CHAPTER FOUR

Hearing

Contents

The Auditory System

Cochlear Physiology

Perception of Sound

References

Suggested Reading

The study of the nervous system’s cognitive response to sound stimuli is known as psychoacoustics: it is part acoustics and part psychology. The visual system is often considered the more important sensory modality, but the auditory system is far faster in its analysis and response to incoming sensory information. It is when we first begin to work with sound recording that we become aware of many of the subtleties present in our auditory system. For example, phenomena such as masking, in which only the louder of two sounds close together in frequency is perceived, are attributable to the behavior of our auditory physiology. All one needs to do to appreciate our native sound-processing capabilities is listen to how different the world sounds through microphones and headphones rather than just through our ears. A complete study of the function of the auditory system is exceedingly complex and beyond the scope of this discussion; however, we can still appreciate some of the features of the system that affect directly how we perceive sounds, especially when they are critical to the processes employed in the recording of sound.

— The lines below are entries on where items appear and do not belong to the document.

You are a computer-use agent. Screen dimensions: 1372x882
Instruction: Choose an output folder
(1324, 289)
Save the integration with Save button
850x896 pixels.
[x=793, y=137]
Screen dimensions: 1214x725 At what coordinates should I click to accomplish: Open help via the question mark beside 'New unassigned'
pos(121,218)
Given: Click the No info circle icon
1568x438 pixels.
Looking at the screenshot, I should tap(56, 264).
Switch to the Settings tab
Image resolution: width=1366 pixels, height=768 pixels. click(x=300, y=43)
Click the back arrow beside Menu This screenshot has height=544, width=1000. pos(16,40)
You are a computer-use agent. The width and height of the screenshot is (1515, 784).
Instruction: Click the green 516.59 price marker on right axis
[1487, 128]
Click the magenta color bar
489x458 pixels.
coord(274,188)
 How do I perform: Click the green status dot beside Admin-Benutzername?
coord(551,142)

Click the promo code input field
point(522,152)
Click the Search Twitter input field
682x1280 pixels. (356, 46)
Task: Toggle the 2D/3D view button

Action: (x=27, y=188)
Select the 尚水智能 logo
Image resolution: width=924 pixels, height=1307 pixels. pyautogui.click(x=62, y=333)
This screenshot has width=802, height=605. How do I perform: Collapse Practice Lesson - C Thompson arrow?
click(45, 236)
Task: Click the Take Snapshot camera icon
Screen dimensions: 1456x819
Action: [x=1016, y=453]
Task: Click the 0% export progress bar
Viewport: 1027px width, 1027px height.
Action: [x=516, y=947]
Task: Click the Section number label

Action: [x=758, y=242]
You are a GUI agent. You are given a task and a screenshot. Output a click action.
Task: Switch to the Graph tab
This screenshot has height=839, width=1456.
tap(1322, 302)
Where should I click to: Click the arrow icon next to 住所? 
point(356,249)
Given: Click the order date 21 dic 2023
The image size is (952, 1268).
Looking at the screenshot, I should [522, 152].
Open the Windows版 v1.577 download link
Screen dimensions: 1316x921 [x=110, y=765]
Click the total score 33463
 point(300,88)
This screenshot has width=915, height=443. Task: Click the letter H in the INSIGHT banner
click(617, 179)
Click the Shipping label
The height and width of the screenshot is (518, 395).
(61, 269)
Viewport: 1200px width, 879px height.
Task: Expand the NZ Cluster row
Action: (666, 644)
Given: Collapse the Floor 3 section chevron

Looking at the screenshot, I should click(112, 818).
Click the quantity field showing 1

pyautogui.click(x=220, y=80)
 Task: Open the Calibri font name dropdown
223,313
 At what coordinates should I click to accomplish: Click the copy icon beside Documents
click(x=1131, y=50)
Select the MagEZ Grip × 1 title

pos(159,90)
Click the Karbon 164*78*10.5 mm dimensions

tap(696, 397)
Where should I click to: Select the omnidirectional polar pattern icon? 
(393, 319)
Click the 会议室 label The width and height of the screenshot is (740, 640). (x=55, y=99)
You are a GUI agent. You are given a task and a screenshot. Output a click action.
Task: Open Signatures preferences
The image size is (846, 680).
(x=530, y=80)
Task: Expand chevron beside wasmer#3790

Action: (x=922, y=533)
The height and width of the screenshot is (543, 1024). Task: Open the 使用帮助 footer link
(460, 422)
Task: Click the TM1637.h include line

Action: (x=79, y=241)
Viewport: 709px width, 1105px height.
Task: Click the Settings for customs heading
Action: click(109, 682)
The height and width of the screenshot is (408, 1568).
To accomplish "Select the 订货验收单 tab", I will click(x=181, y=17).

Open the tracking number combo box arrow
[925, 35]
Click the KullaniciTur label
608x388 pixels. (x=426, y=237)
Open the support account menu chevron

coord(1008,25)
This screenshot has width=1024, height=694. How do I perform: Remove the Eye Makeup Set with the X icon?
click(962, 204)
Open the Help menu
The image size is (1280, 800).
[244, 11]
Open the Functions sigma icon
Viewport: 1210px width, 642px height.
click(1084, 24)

Our auditory system is incredibly sensitive, allowing perception over many orders of magnitude in both amplitude and frequency. We can discriminate tiny changes in sound timbres and accurately determine where in space a sound originates. We experience sound through our ears and nervous system, so our perception cannot be divorced from these mechanisms, and their characteristics influence what we hear. The pattern of air pressure vibrations striking our ears provides the input, but just as the structure of a room alters sound waves as they pass through it, so the apparatus of hearing changes the information we ultimately receive in our brains’ auditory processing areas. We have the advantage of an adaptive brain, which learns how to process the sensory inputs we receive from the cochlea, the organ that converts sound wave energy into neuronal signals, and adapts to the inherent imperfections of our own auditory system. Nevertheless, we must process sound information through our hearing organs, and our perception includes distortions – alterations in the way sounds are transmitted and converted to neuronal signals and in the way our brain interprets these inputs and renders for us what we refer to as hearing.

THE AUDITORY SYSTEM

Musical sounds contain a complex combination of individual sinusoidal components, each with a particular amplitude, frequency, and phase relationship with the other elements. By combining these components, the characteristic sounds of different instruments and voices are created. These combinations are known as timbre, a quality that distinguishes the sound of different instruments even when they play the same note at the same loudness. This explains in part why a horn sounds different from a stringed instrument: each produces a specific combination of mathematically related frequencies known as harmonic overtones that result in the characteristic sound. (Some sounds, such as bells, contain non–harmonically related overtones.) The timbre of a sound must be preserved in the recording process in order for a sound to be perceived as natural sounding. Timbre alone is not sufficient to fully discriminate between instrument sounds, however, as the time course of onset and decay of notes is also characteristic of instrument sounds. Instruments with similar timbres will sound different from each other if their attack, sustain, and release characteristics are different.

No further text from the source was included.